Despite Economic and Regulatory Uncertainties, Most See Continued Growth in US Debt and Equity Markets
A pair of new surveys point to continued favorable market conditions for US commercial real estate this year, with a strengthening economy paired with improved property fundamental and ready access to capital shoring up the real estate expansion through 2017.
A survey by KPMG LLP of senior U.S. real estate executives further finds that uncertainties over President Trump’s tax and regulatory policies, rising interest rates and the threat of data breaches and other cybersecurity risks have not dampened bullishness among real estate owners and investors.
Fifty-two percent of real estate executives polled believe that improving real estate fundamentals in 2017 will be the biggest driver of their company’s revenue growth, while 91% of investors are bullish on access to equity capital, with 25% expecting an improvement in 2017 and two-thirds believing that the positive trend will remain the same.
“Although prices of Class A assets in the U.S. are high and yields are lower, the promise of reliable returns leads to sustained interest in the sector overall, especially when compared to other global markets,” noted said Greg Williams, national sector leader for KPMG’s Building, Construction & Real Estate division. “A growing US economy, coupled with healthy real estate fundamentals and strong access to financing and capital, make real estate leaders optimistic about a continued boom in the US market,”
“A growing U.S. economy, coupled with healthy real estate fundamentals and strong access to financing and capital, make real estate leaders optimistic about a continued ‘boom’ in the U.S. market.”
KPMG anticipate continued growth in the open-ended and debt funds due to their stable yield, diversification, and higher levels of liquidity for open-ended funds, said Phil Marra, national real estate funds leader.
“We also expect to see an influx of new investment in real estate, both from existing investors as well as new entrants,” Marra said.

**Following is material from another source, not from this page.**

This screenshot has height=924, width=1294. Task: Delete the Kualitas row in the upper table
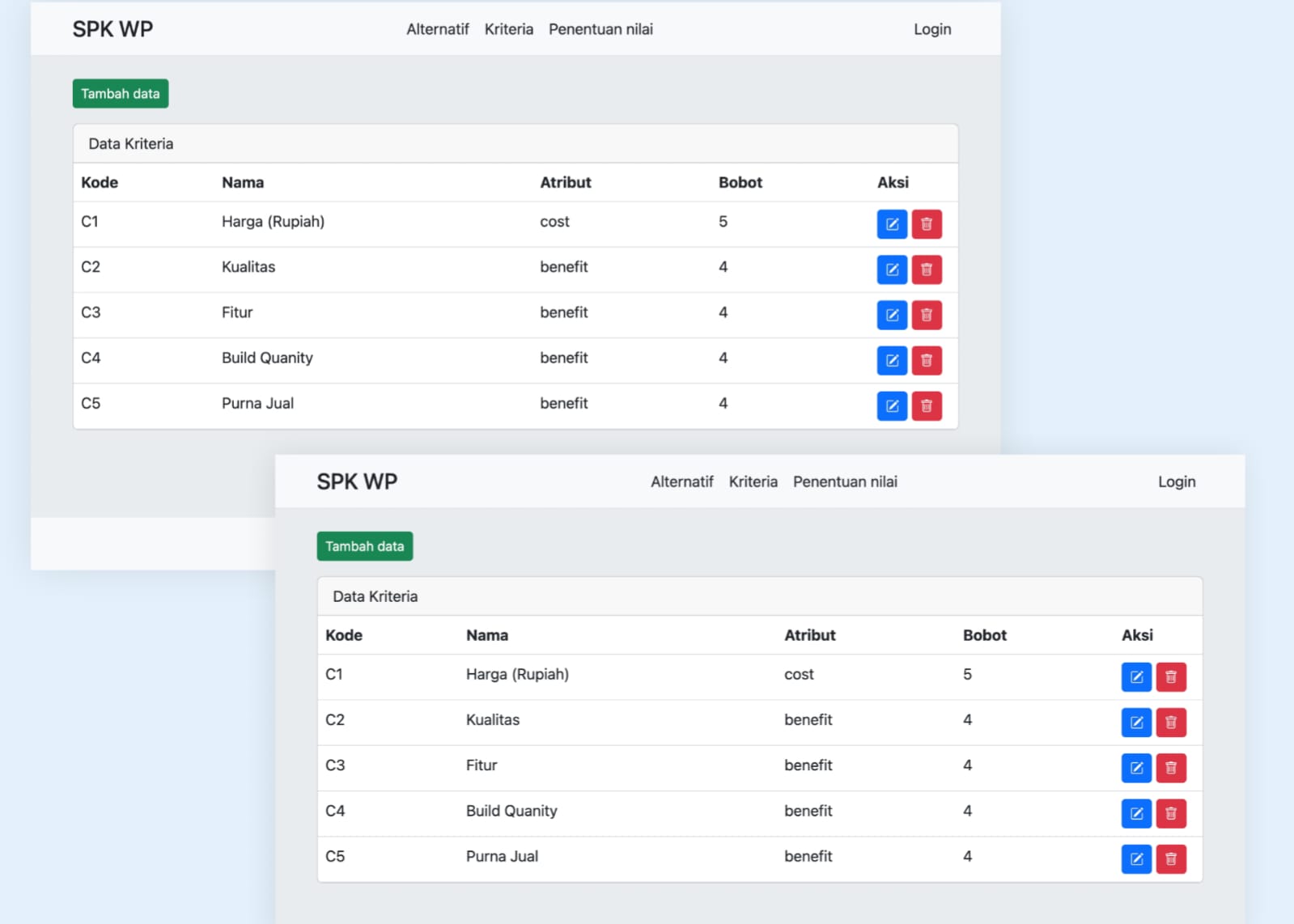[x=927, y=269]
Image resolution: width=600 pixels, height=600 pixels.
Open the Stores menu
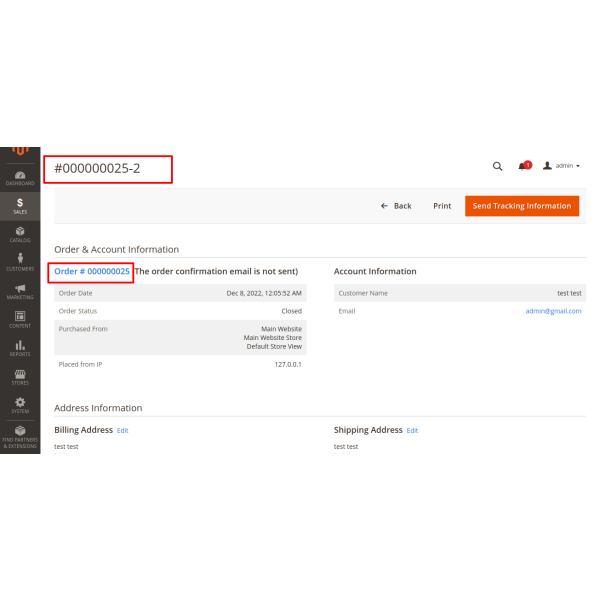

A recent survey of Commercial Real Estate Finance Council members finds that the real estate finance market to benefit from economic growth, the incremental nature of rising interest rates, low levels of new construction and ample availability of capital and credit to borrowers for new loans and refinancings.
Spreads on commercial mortgage-backed securities (CMBS) are likely to remain volatile in 2017, mainly due mainly to external factors such as geopolitical trends and potential contagion from other asset classes.
CMBS issuers have adjusted to new risk-retention requirements that took effect on Dec. 24, and portfolio lenders, private equity and a new generation of other lenders are stepping in to fill gaps and enable opportunity in the investment marketplace, said CRE Finance Council Executive Director Lisa Pendergast.
“Though there is some concern that we are nearing the peak of the current U.S. real estate cycle, valuations are generally holding with ample credit available for new loans and refinancings of maturing quality loans,” Pendergast said.